§ **EXERCISE DETAILS**: Copy, exactly as written, the lines that begin at the one containing "The width and" and end at the one containing "This screenshot has height=494, width=868.". Skip any pictures in the data below.

[Saved entries]
--- START ---
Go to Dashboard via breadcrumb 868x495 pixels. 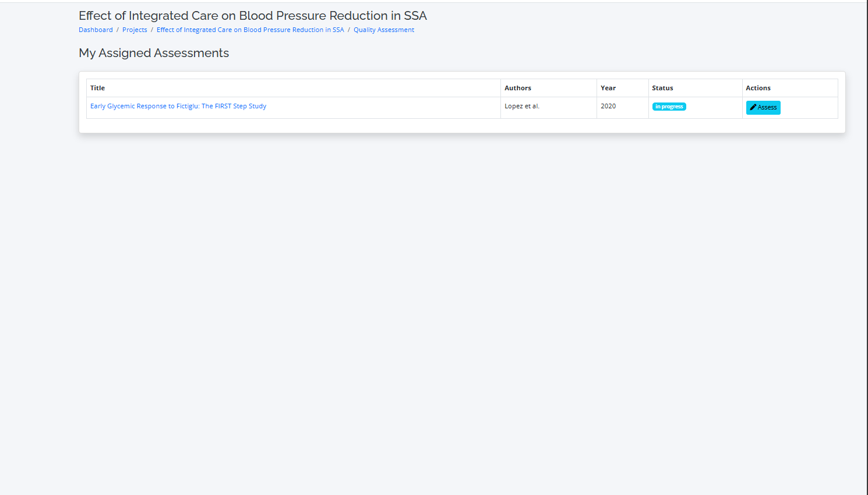coord(96,30)
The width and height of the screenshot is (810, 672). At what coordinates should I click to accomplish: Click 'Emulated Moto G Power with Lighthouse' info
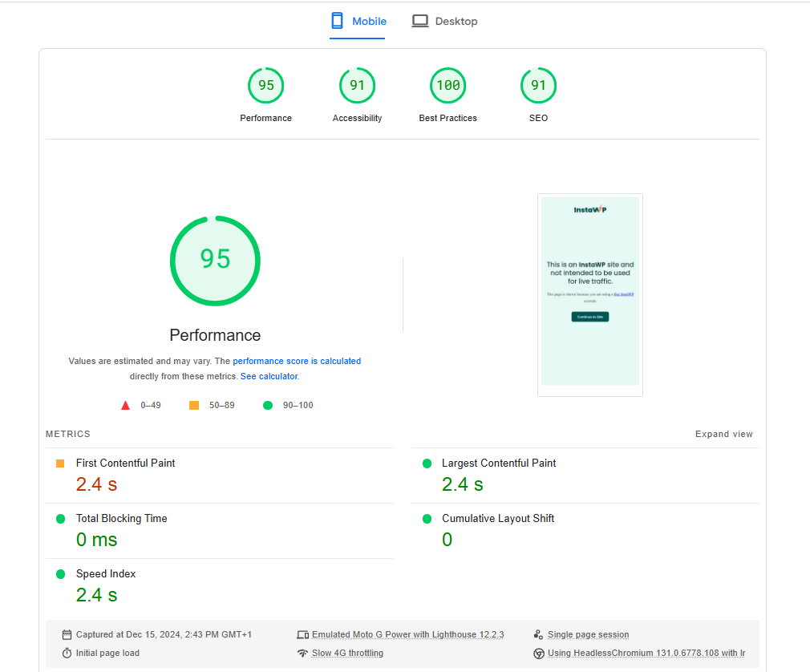(x=407, y=635)
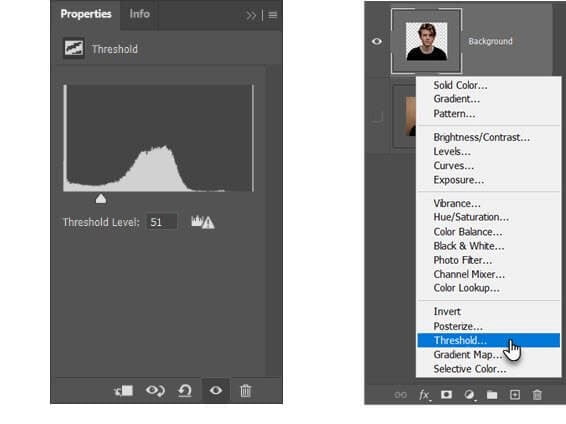
Task: Collapse the Properties panel with double arrows
Action: pos(250,15)
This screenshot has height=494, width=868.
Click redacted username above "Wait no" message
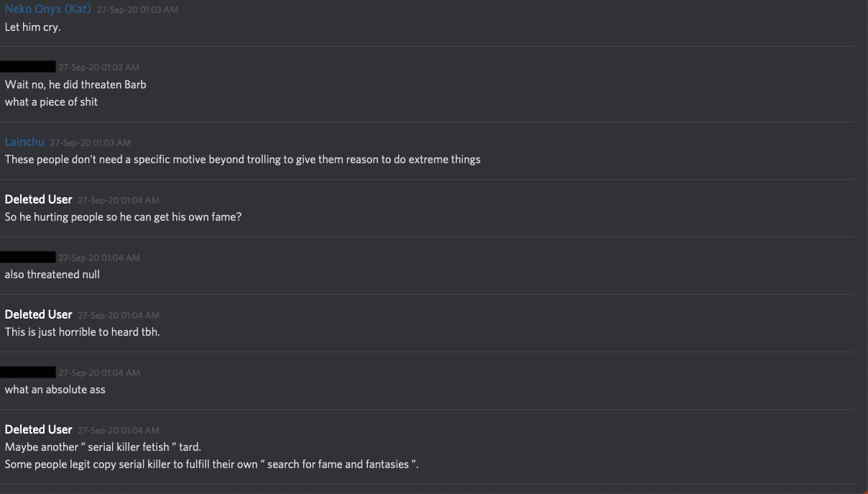coord(28,67)
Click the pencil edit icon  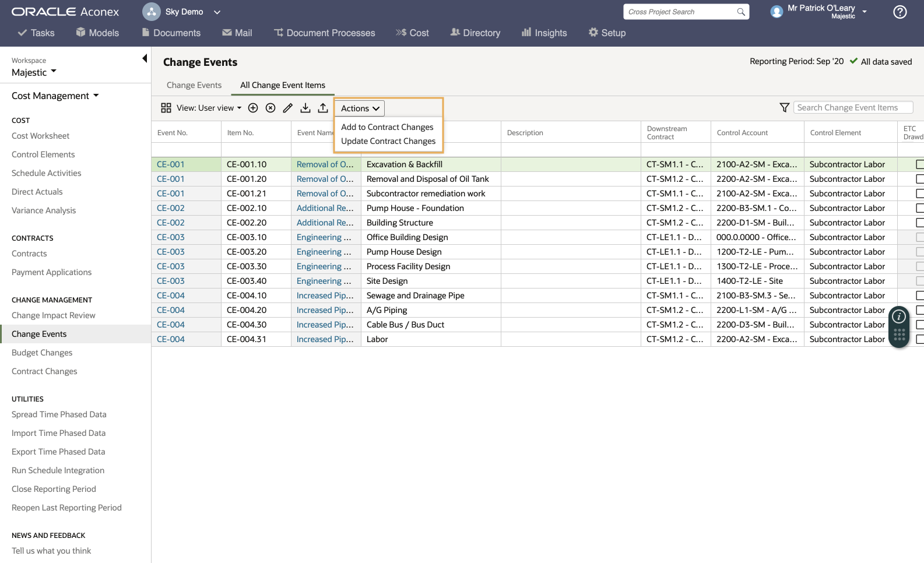288,108
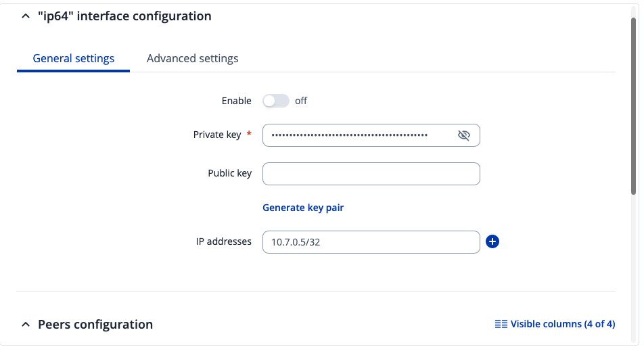
Task: Open the Advanced settings tab
Action: (192, 59)
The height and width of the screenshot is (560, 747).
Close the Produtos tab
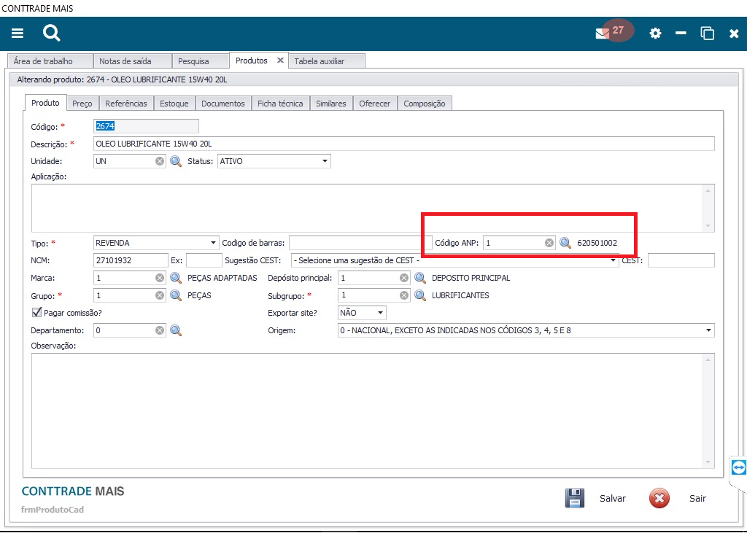pyautogui.click(x=280, y=61)
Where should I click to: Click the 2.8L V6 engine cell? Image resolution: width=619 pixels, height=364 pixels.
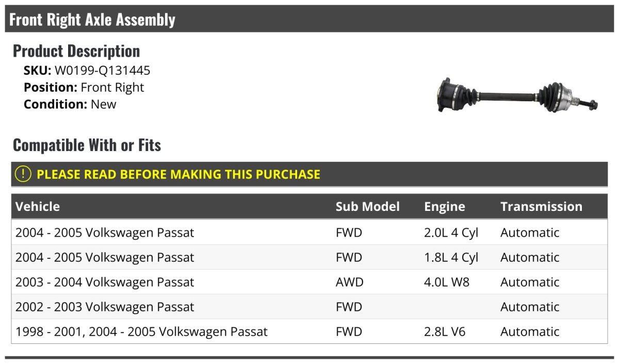[x=445, y=332]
--- END ---
§ **EXERCISE OUTPUT**:
The width and height of the screenshot is (810, 672). At what coordinates should I click to accomplish: Click 'Emulated Moto G Power with Lighthouse' info
(x=407, y=635)
Task: Collapse the Properties panel with double arrows
Action: pos(250,15)
This screenshot has height=494, width=868.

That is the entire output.